Reproduce all of the items below verbatim, line for line, and omit the pictures from your output.

DATA EXTRACT:
··········
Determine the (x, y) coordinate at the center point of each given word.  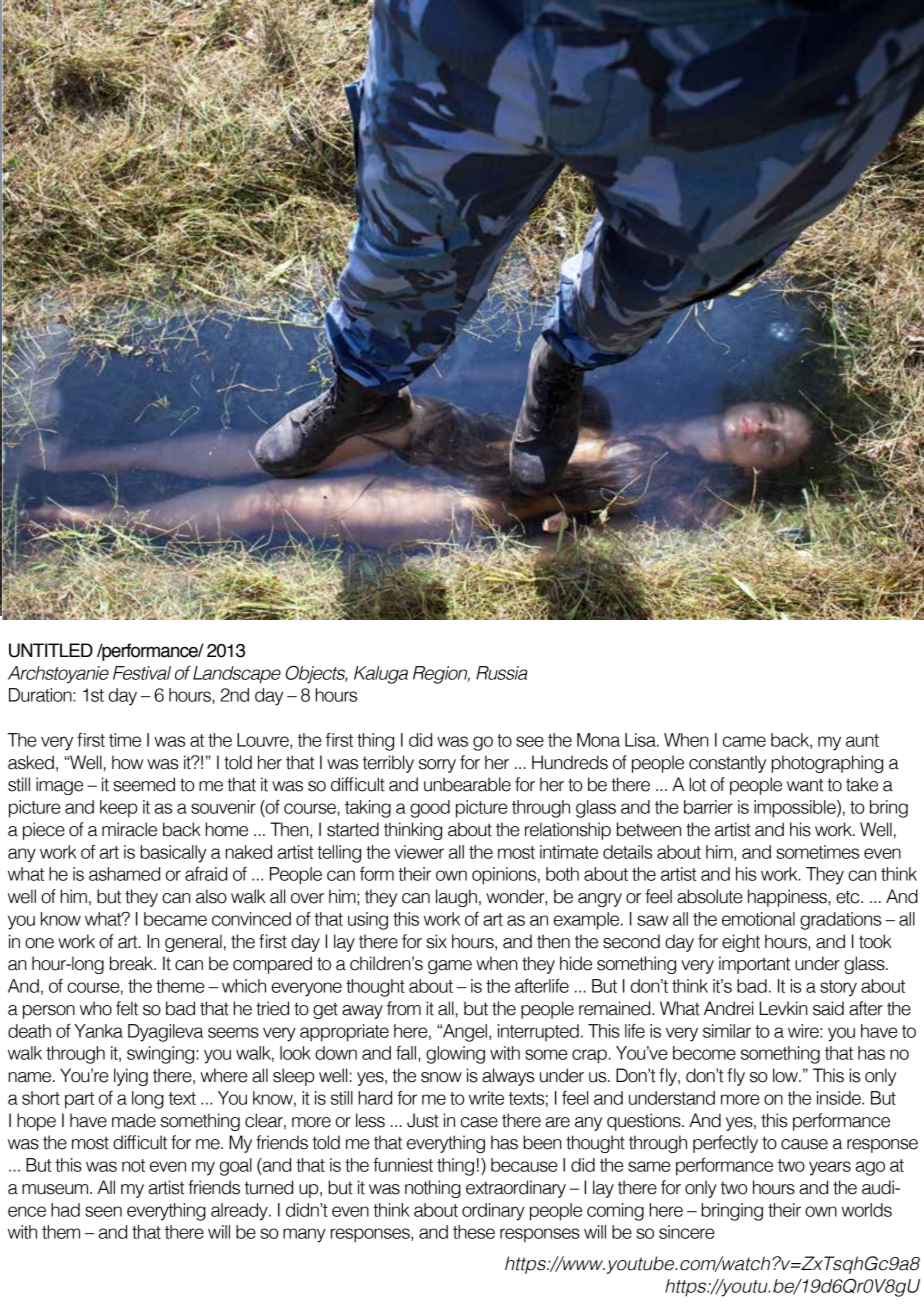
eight (741, 943)
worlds (866, 1210)
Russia (501, 673)
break (133, 963)
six (436, 941)
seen (103, 1211)
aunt (862, 740)
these (474, 1232)
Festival (142, 673)
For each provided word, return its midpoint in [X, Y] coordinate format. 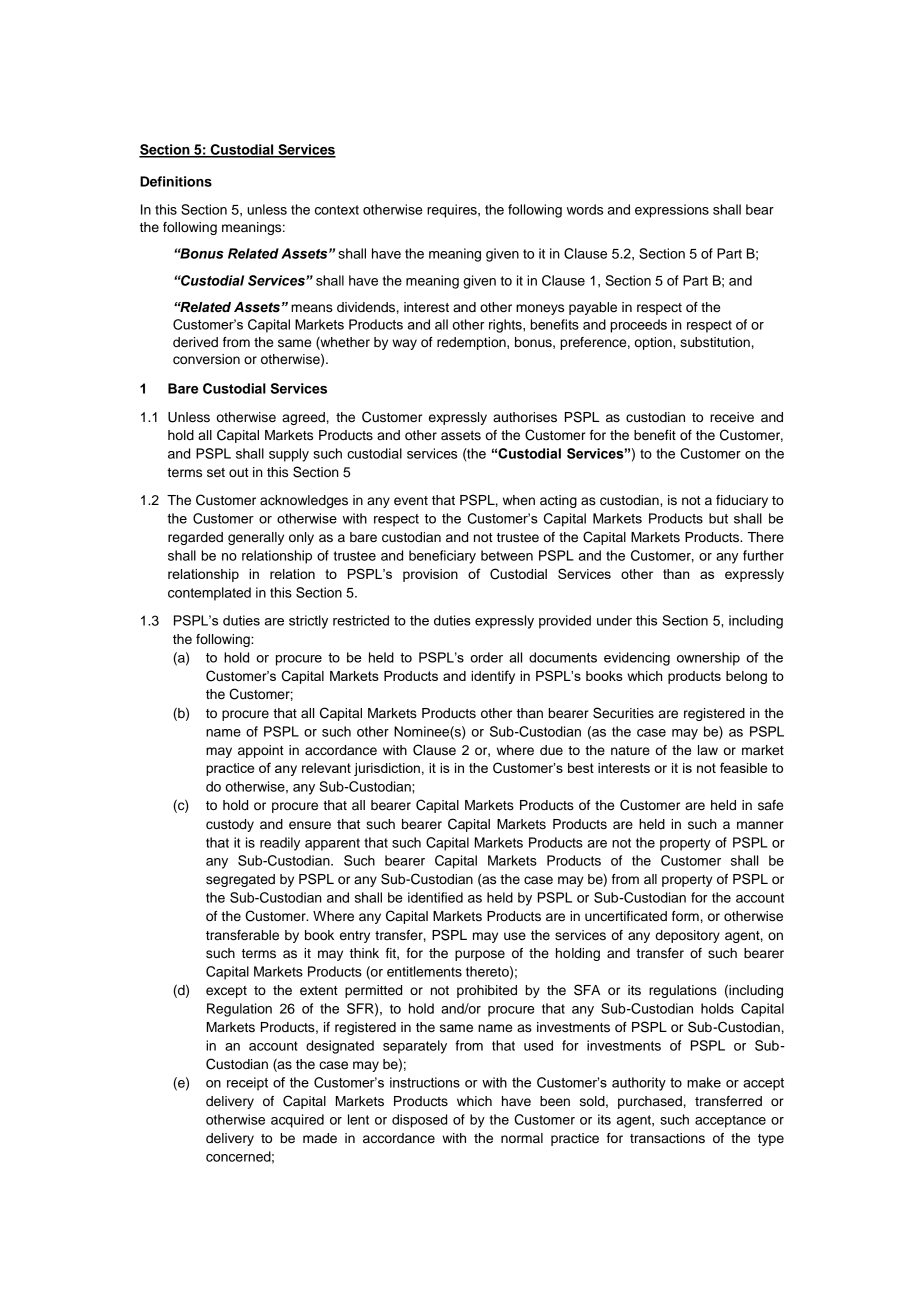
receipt [247, 1084]
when [519, 500]
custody [230, 825]
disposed [419, 1121]
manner [760, 825]
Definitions [176, 181]
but [718, 518]
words [585, 209]
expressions [672, 211]
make [704, 1082]
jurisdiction [387, 769]
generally [256, 538]
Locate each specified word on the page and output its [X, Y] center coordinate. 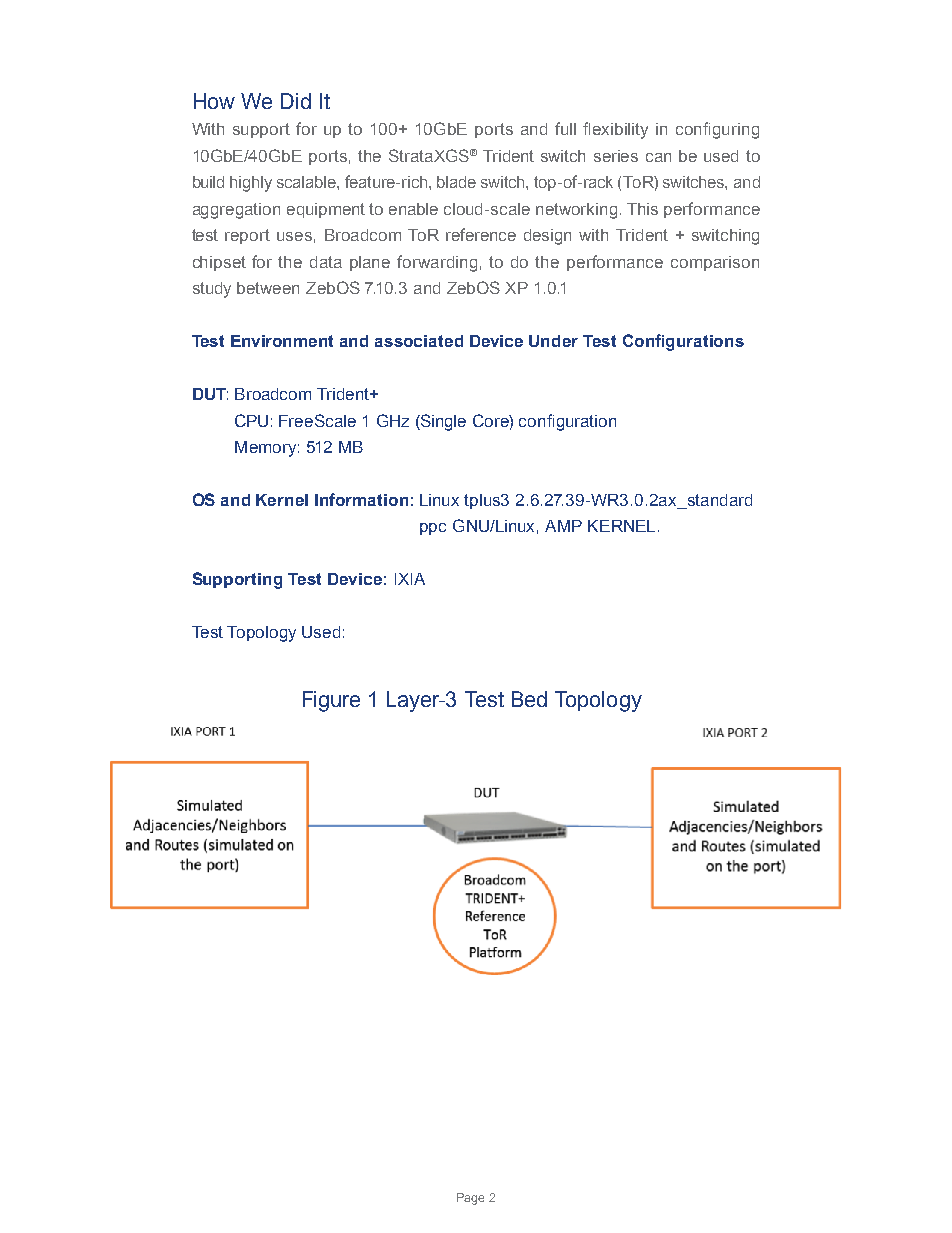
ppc [433, 529]
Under [553, 341]
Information [361, 499]
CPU [251, 420]
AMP [563, 526]
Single [442, 422]
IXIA [410, 579]
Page [470, 1199]
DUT [210, 394]
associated [419, 341]
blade [456, 182]
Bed [529, 699]
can [658, 157]
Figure [331, 701]
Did [296, 101]
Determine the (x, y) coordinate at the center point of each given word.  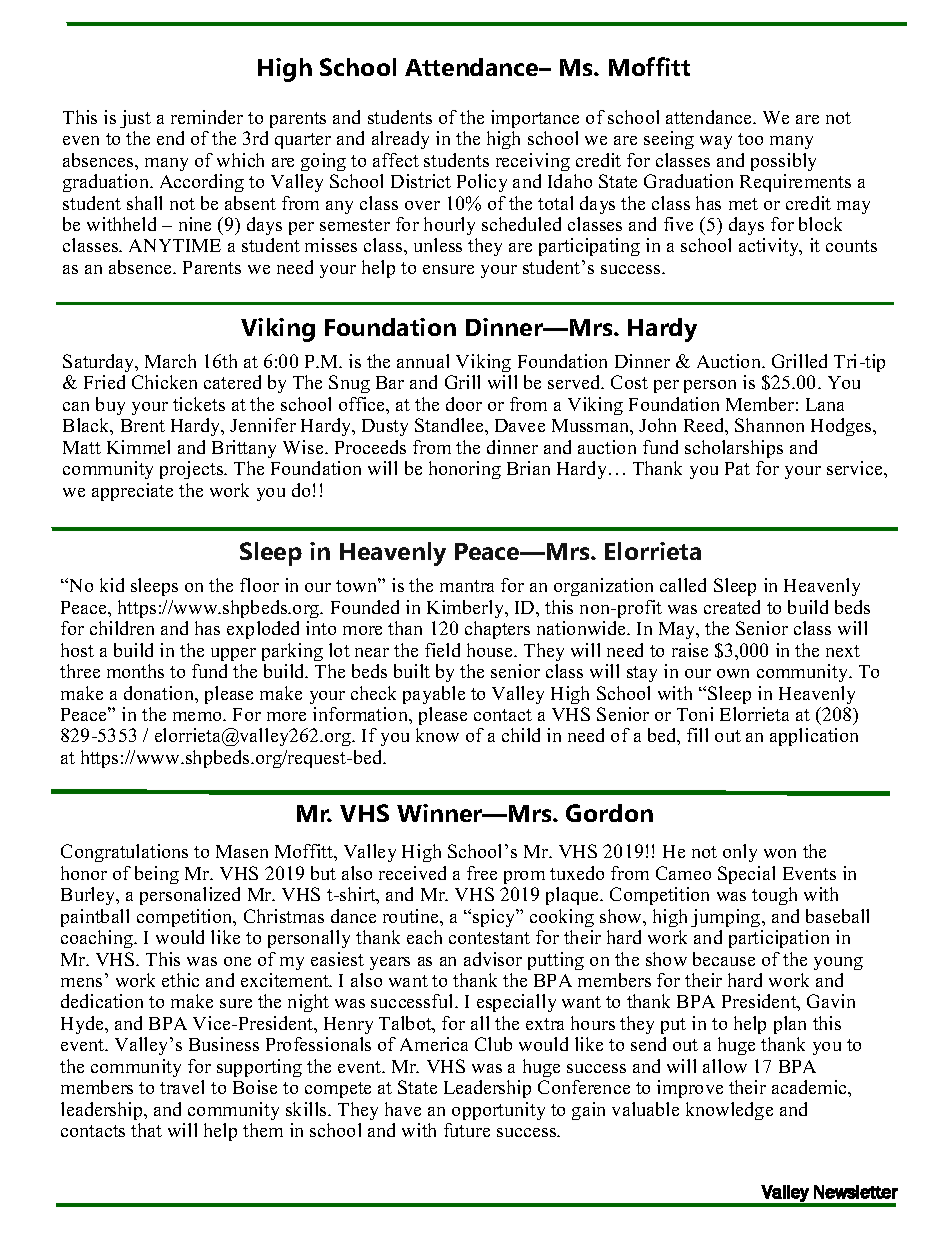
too (750, 139)
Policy (482, 183)
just (135, 119)
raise (690, 650)
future (467, 1130)
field (442, 650)
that (146, 1130)
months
··········
RESULT:
Determine the (x, y) coordinate at the center point of each given word.  
eight (741, 943)
worlds (866, 1210)
Russia (501, 673)
break (133, 963)
six (436, 941)
seen (103, 1211)
aunt (862, 740)
these (474, 1232)
Festival (142, 673)
For each provided word, return its midpoint in [X, Y] coordinate format. 
receipt [247, 1084]
when [519, 500]
custody [230, 825]
disposed [419, 1121]
manner [760, 825]
Definitions [176, 181]
but [718, 518]
words [585, 209]
expressions [672, 211]
make [704, 1082]
jurisdiction [387, 769]
generally [256, 538]
Locate each specified word on the page and output its [X, Y] center coordinate. 
ppc [433, 529]
Under [553, 341]
Information [361, 499]
CPU [251, 420]
AMP [563, 526]
Single [442, 422]
IXIA [410, 579]
Page [470, 1199]
DUT [210, 394]
associated [419, 341]
blade [456, 182]
Bed [529, 699]
can [658, 157]
Figure [331, 701]
Did [296, 101]
Determine the (x, y) coordinate at the center point of each given word.  
too (750, 139)
Policy (482, 183)
just (135, 119)
raise (690, 650)
future (467, 1130)
field (442, 650)
that (146, 1130)
months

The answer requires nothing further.